• Text for analysis
■ ■ ■ ■ ■

EE552 Project:Introduction to Micropipeline

EE552 Project:Introduction to Micropipeline

By:On Wa Yeung

December 2002

(858)527-0919

I alone prepared and wrote this project. I received no help from anyone else. The material is not copied or paraphrased from any other source except where specially indicated. I grant my permission for this project to be placed on the course homepage during future semesters. I understand that I could receive an F for the course retroactively, even after graduation, if this work is later found to be plagiarized.

1.Introduction

Micropipeline is an event driven asynchronous circuits design style. Blocks communicate with each other with a bundled data interface (Figure 1). When the data is ready, the sender generates a request and holds the data. When the receiver finished processing, it triggers the acknowledge line to signal that the data are free to change. For correctness of the operation, the request must arrive at the receiver later than the data. In other words, delays may be required on the request line to compensate for the data processing delay.

Figure 1: Bundled Data Interface

The signaling protocol can either be 2 phase (Figure 2) or 4 phase (Figure 3).

Figure 2: 2 Phase Signaling Protocol

In a two phase protocol, the Request (Rin) and Acknowledge (Ain) signals do not return to zero after each transaction. The interface does not differentiate between the 1->0 and 0->1 transitions. It is the relative state between Rin and Ain that differentiate the internal state of the pipeline. A circuit using this protocol requires a 2 phase to 4 phase converter to interface with traditional latches which are level sensitive.

In a 4 phase protocol, the request (Rin) and Acknowledge (Ain) return to zero in every cycle.

Figure 3: 4 Phase Signaling Protocol

2.Building Blocks of Micropipelines

Figure 4: Event Logic Modules of Micropipelines

Figure 4 shows the common constructs used in a micropipeline design [3].

■ ■ ■ ■ ■

• Exercise data
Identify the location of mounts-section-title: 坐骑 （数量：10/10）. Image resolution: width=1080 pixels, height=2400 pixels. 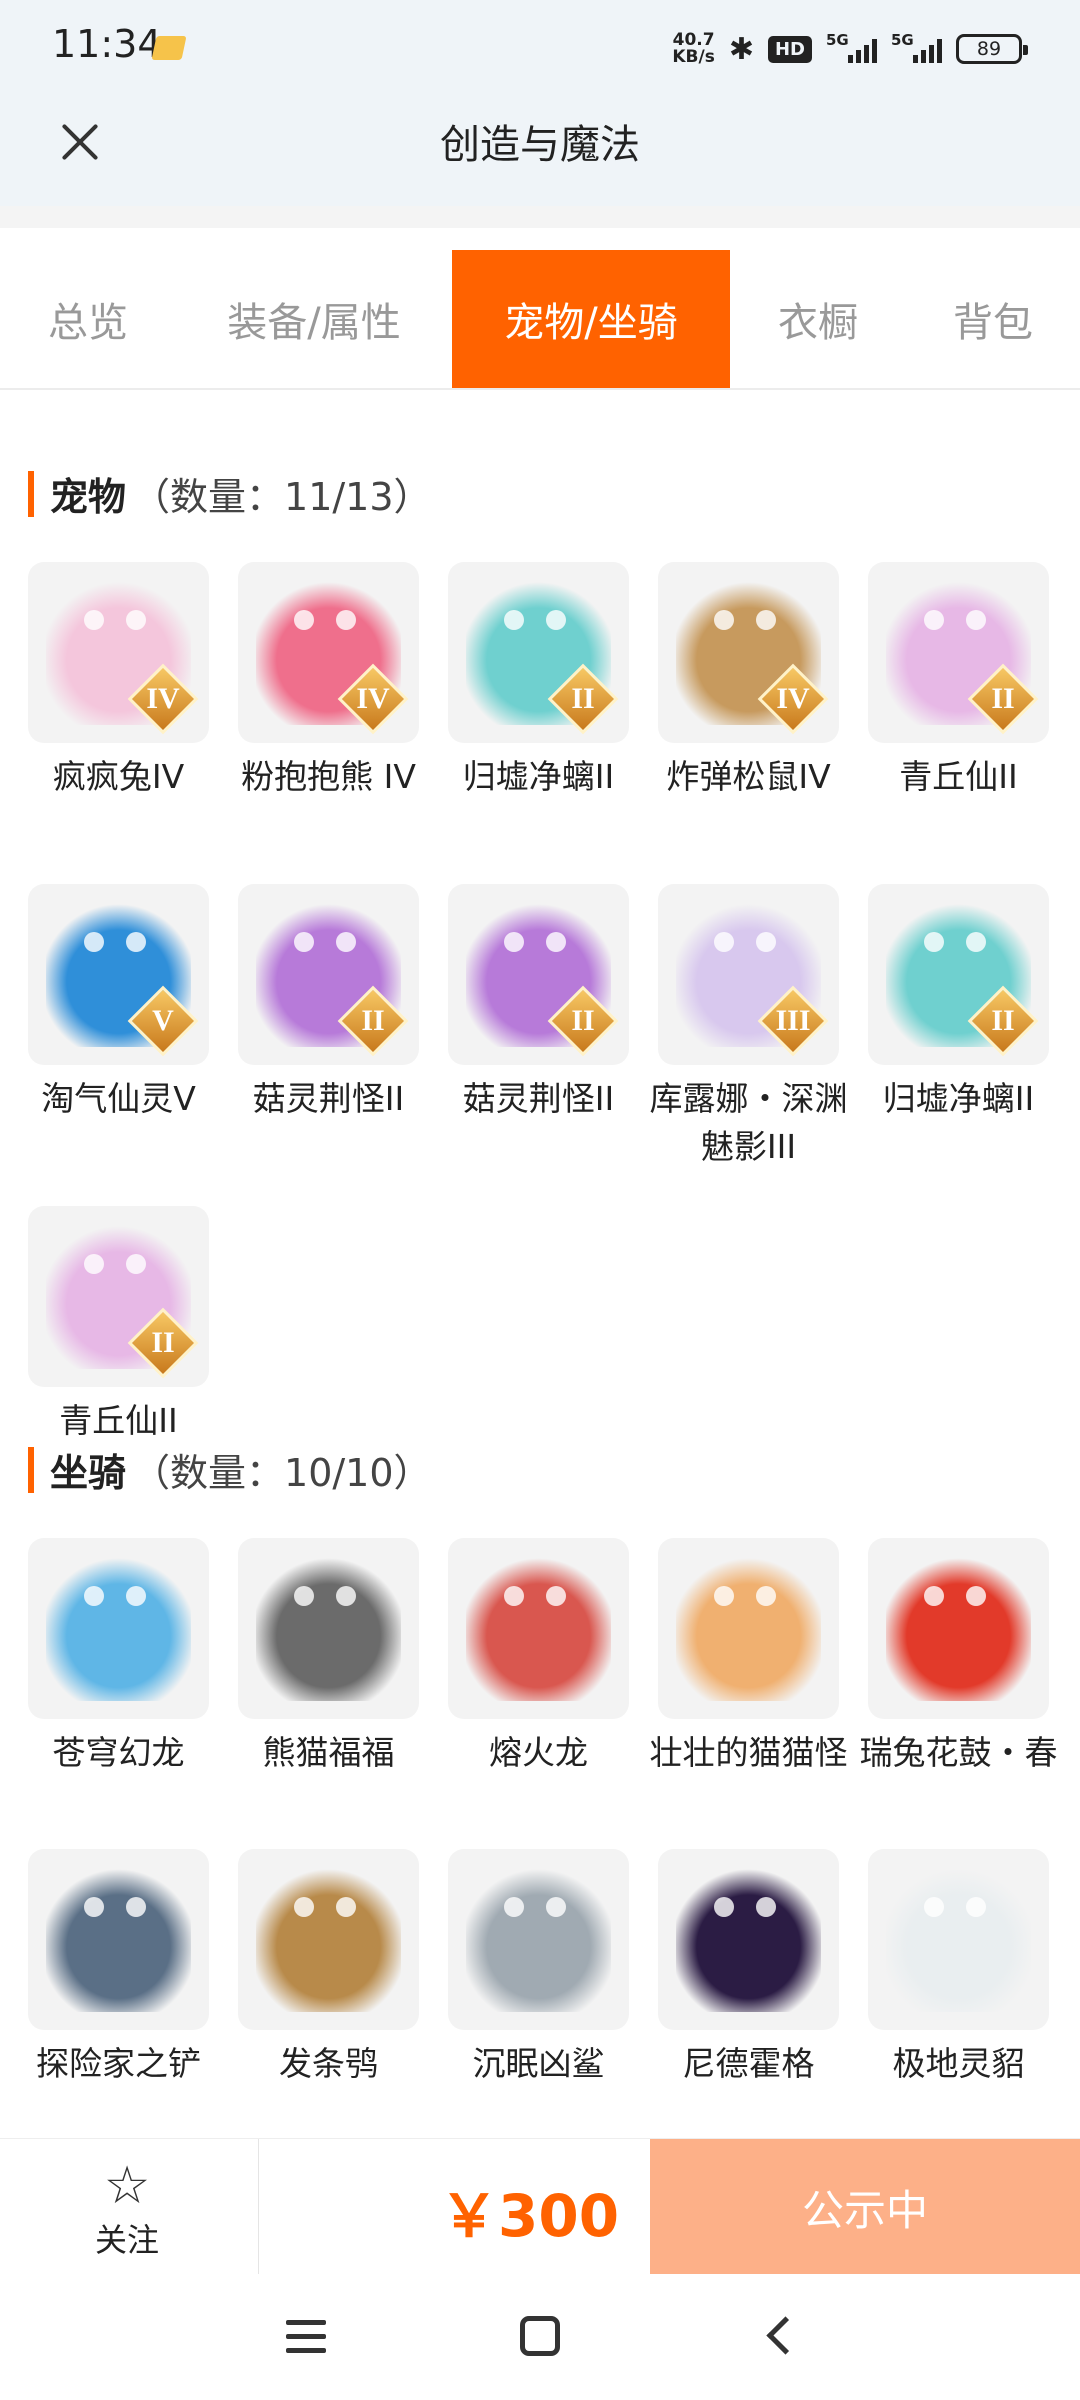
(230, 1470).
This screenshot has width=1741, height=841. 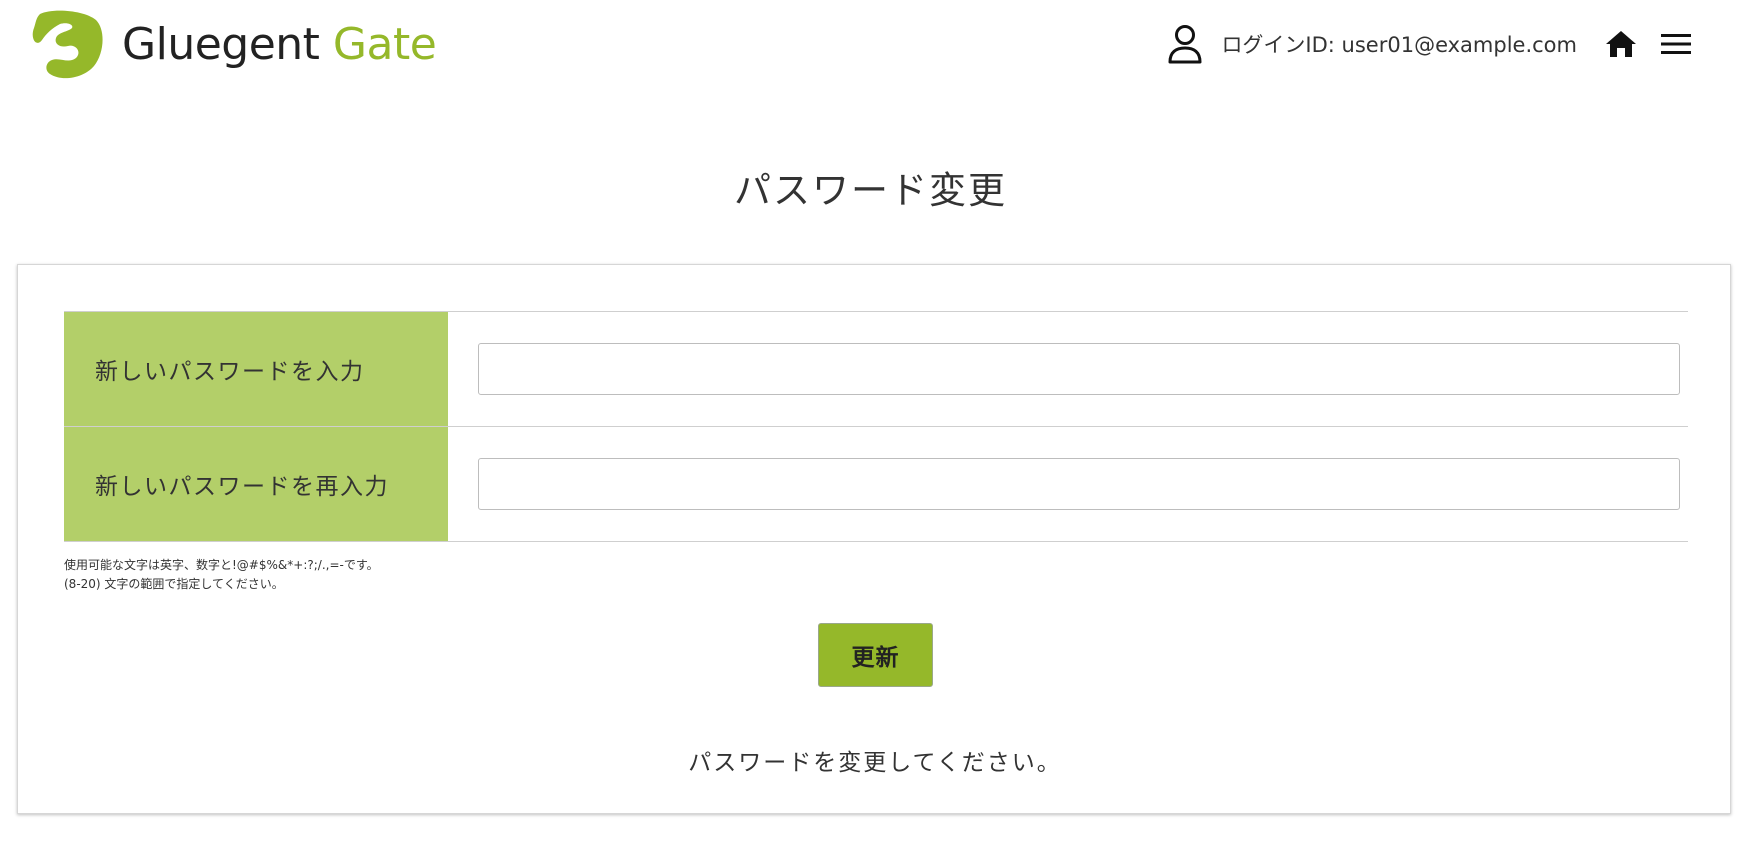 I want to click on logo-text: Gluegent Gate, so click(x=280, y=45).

■ ■ ■ ■ ■

• Complete the following
a - From the micropipeline project text, extract the passage that begins at the words "2.Building Blocks of" and ends after the words "micropipeline design [3].".
b - According to the micropipeline project text, what happens to the Request and Acknowledge signals in every cycle of a 4 phase protocol?

• Answers
a -
2.Building Blocks of Micropipelines

Figure 4: Event Logic Modules of Micropipelines

Figure 4 shows the common constructs used in a micropipeline design [3].

b - They return to zero in every cycle.